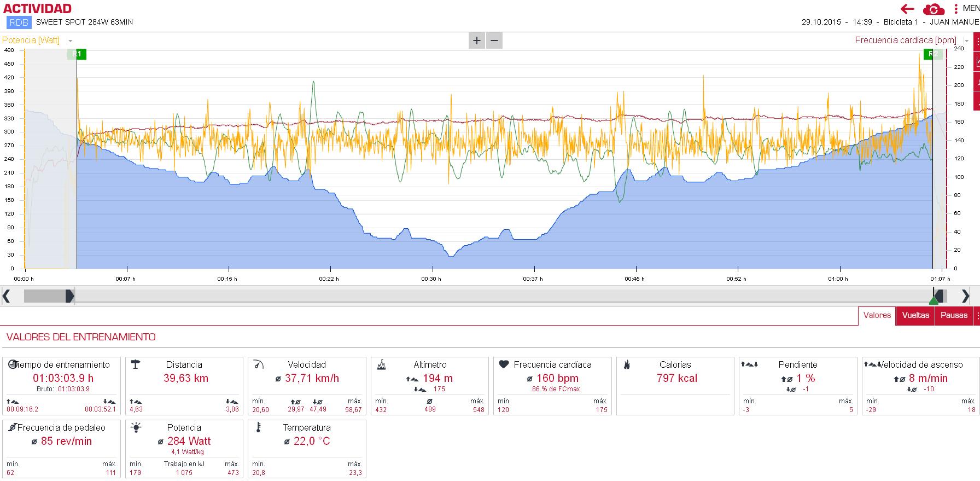The width and height of the screenshot is (980, 481).
Task: Switch to the Pausas tab
Action: point(954,315)
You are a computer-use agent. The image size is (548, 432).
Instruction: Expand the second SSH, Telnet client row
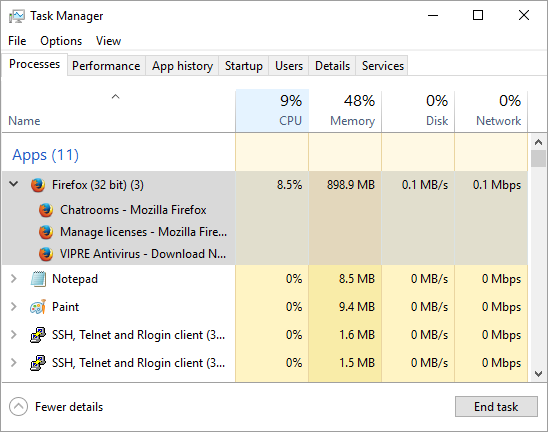coord(14,362)
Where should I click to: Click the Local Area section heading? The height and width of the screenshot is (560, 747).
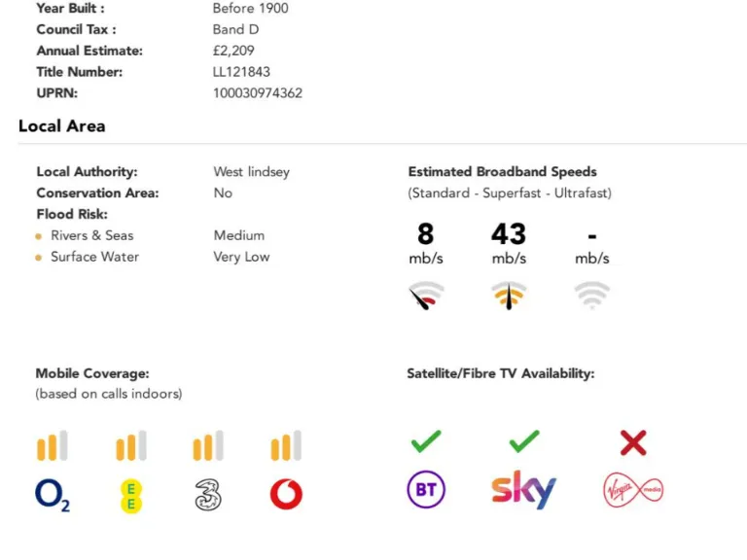click(x=61, y=125)
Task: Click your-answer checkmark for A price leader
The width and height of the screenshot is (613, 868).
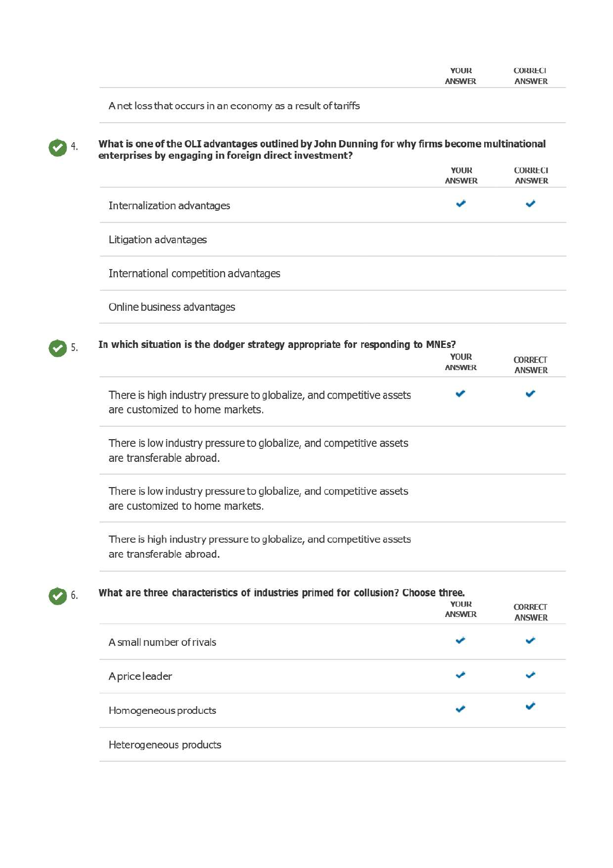Action: click(461, 675)
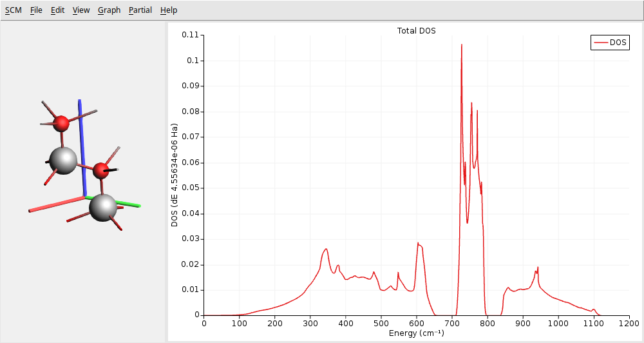Click the tallest DOS peak near 727 cm⁻¹

461,45
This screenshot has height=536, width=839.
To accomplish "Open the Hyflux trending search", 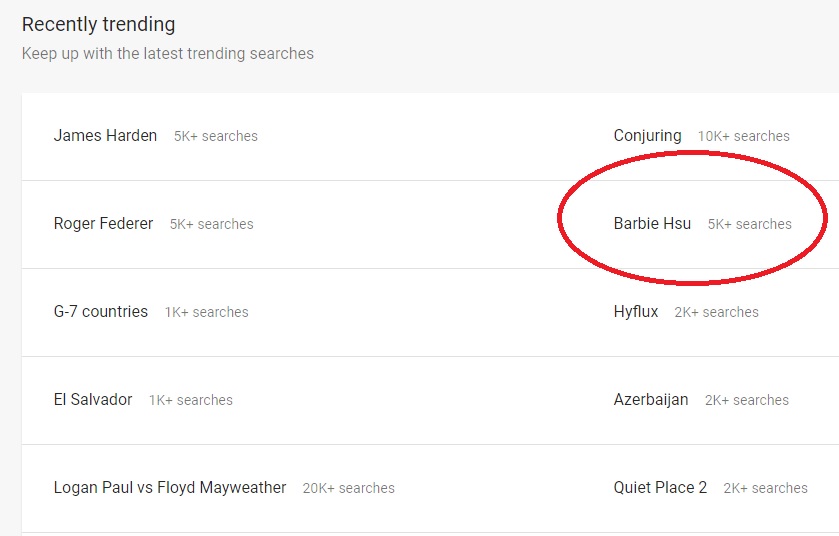I will pyautogui.click(x=636, y=311).
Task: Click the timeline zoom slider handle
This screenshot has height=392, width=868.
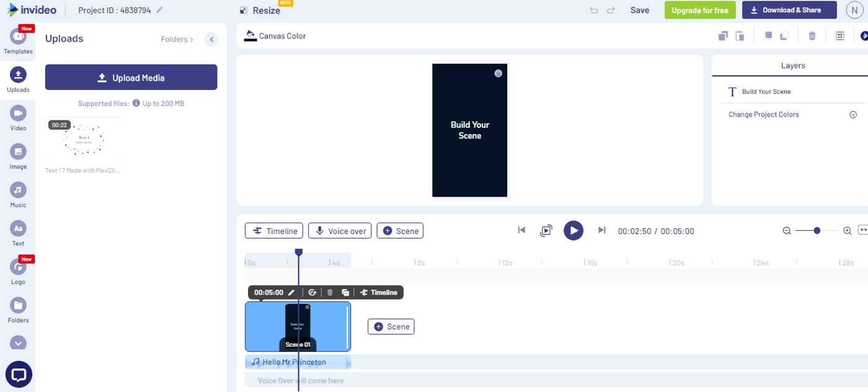Action: pos(817,231)
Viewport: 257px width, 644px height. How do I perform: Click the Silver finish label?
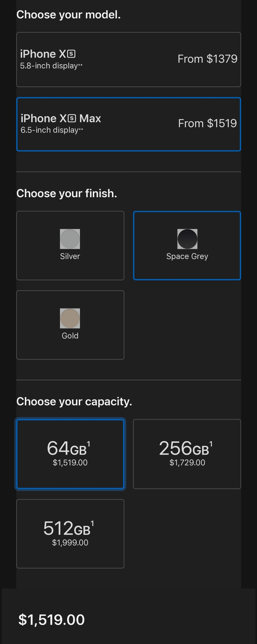(x=70, y=256)
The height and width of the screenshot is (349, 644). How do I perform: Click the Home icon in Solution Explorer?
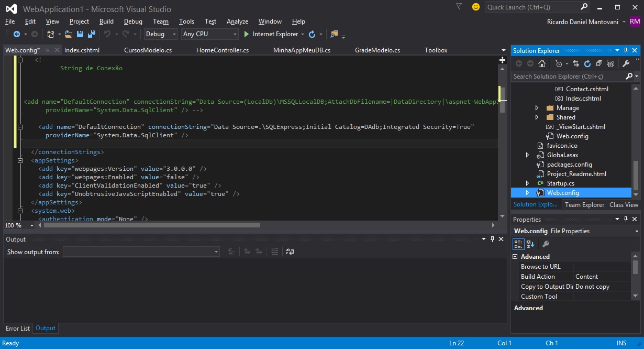(x=542, y=63)
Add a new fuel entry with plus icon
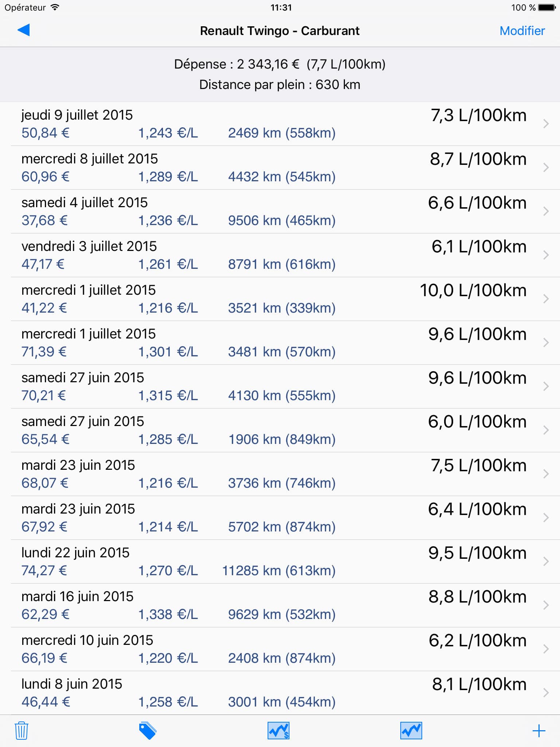 click(x=539, y=731)
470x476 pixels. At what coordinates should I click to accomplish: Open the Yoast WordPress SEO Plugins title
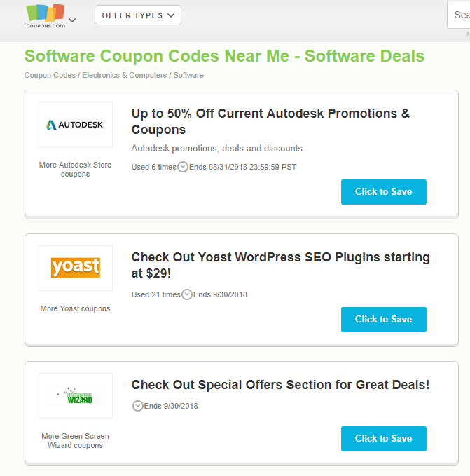coord(280,265)
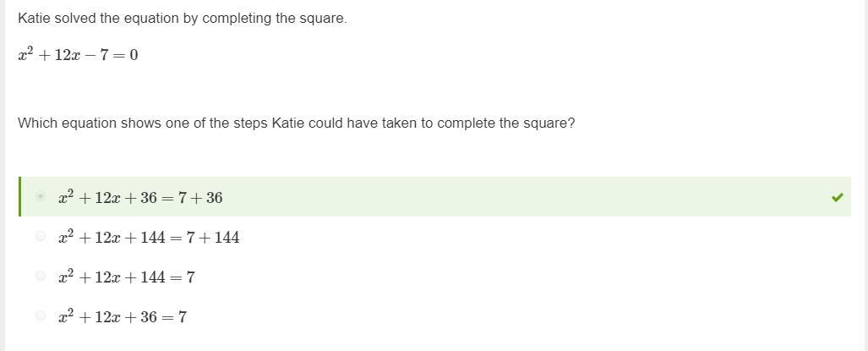Image resolution: width=868 pixels, height=351 pixels.
Task: Click the green checkmark icon
Action: (837, 197)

____________

Word for word, please, restate the lines of the listing from the one holding "Add a new fuel entry with plus icon" down to the last line, leaving out any pictures.

• _Response to this exercise_
Add a new fuel entry with plus icon
 click(x=539, y=731)
470x476 pixels. At what coordinates should I click to accomplish: Open the Yoast WordPress SEO Plugins title
coord(280,265)
Image resolution: width=868 pixels, height=351 pixels.
Task: Click the green checkmark icon
Action: (837, 197)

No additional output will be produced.